Today, discoverability is arguably a game developer's hardest challenge, and it's fitting that we discuss it in relation with the Learn Track's Token and Mechanism Design Module. Similar to token engineering, discoverability is a rich well of discussion. We can look inwards at player psychology, take a more zoomed out view of virtual economics, or even just casually browse the Internet and popular culture, and we'll be sure to find factors that affect how people discover our game.

How can we make sure that we find the audience that is crucial for us to get product market fit? With so much content being created today, how do we stand out from all the noise and shilling?

Who are the Discoverers?

There's no better guide for us than Simon Carless' GameDiscoverCo Newsletter, which provides valuable insight on how to navigate the app stores successfully.

One thing we'll notice on GameDiscoverCo is, while there are massive successes like Among Us, there are also quietly successful games that find their niche, able to earn substantial revenue from a long tail of users. If we are able to find our optimal audience, the work we need to do on general discoverability is lightened.

One way to do this is to ask ourselves: who are the people who will play our game?

We can take a look at Jason VandenBerghe's 5 Domains of Play for some answers.

5 Domains

The whole presentation lays out a process for how we can identify the personality types of our players, along with some other great takeaways.

The Big Question

One of which is "we tend to play for the same reasons we live", which has the corollary: we are like Sims; if we have certain needs that are not being met, then we will use play to address those needs.

Before we optimize for discoverability, we should first know more about the discoverers. Are our users the same people playing arbitrage games on DeFi? Are they the same ones driven to collect or flip art on crypto art platforms? What would their personality types using the 5 Domains of Play look like?

Platforms and Discoverability

In the case that we need to explicity reach out to our players though, the path to discovery usually goes through platforms that include app stores, social networks, search engines and ad networks. We need to understand the landscape, and there are several reliable resources we can refer to so as to optimize our chances of being discovered.

It's promising that some of the brightest minds in the W3C Games Community Group also recognize discoverability as a challenge. One of the current efforts to address it is being led by Tom Greenaway, in the form of the Open Mini Games Format.

As Web 3 developers, we're also in a unique position to be able to remap the incentives and create the next generation of platforms. There are some inspiring examples of this, which include projects like Gitcoin Grants, dap.ps and Rarible.

What's Next?

With opportunities also come challenges. Web 3 discoverability has unique properties: for one, our apps and games are usually reliant on browser extensions, greatly reducing our capability to reach more casual users. Another is that the cryptocurrency connection leads to tenuous relationships with app stores and other mainstream outlets, thus limiting our channels for exposure.

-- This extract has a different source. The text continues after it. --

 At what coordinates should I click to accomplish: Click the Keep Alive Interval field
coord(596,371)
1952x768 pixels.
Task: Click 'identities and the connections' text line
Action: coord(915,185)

As we approach the last module of the Kernel Gaming Track, take heart knowing that you are the ones uniquely poised to break through these barriers.

Cryptoeconomic mechanism design is all about the interface between value in a digital and "actual" sense - it's about how we can use programmable money to influence the way societies organize and function. We invite you to apply the principles above to build prosocial mechanisms that advance the state of our social arts.

🎮 A Game Each Week

Valheim

Valheim - A 1-10 player Viking-themed survival game released just three weeks ago (February 2, 2021). It immediately shot up the Steam charts, selling more than 3 million units in 16 days.

With other successful early-access survival games like Satisfactory and Deep Rock Galactic, the game's publisher Coffee Stain Studios definitely knows the formula for creating discoverable games. Discovery as a game mechanic also features heavily in Valheim!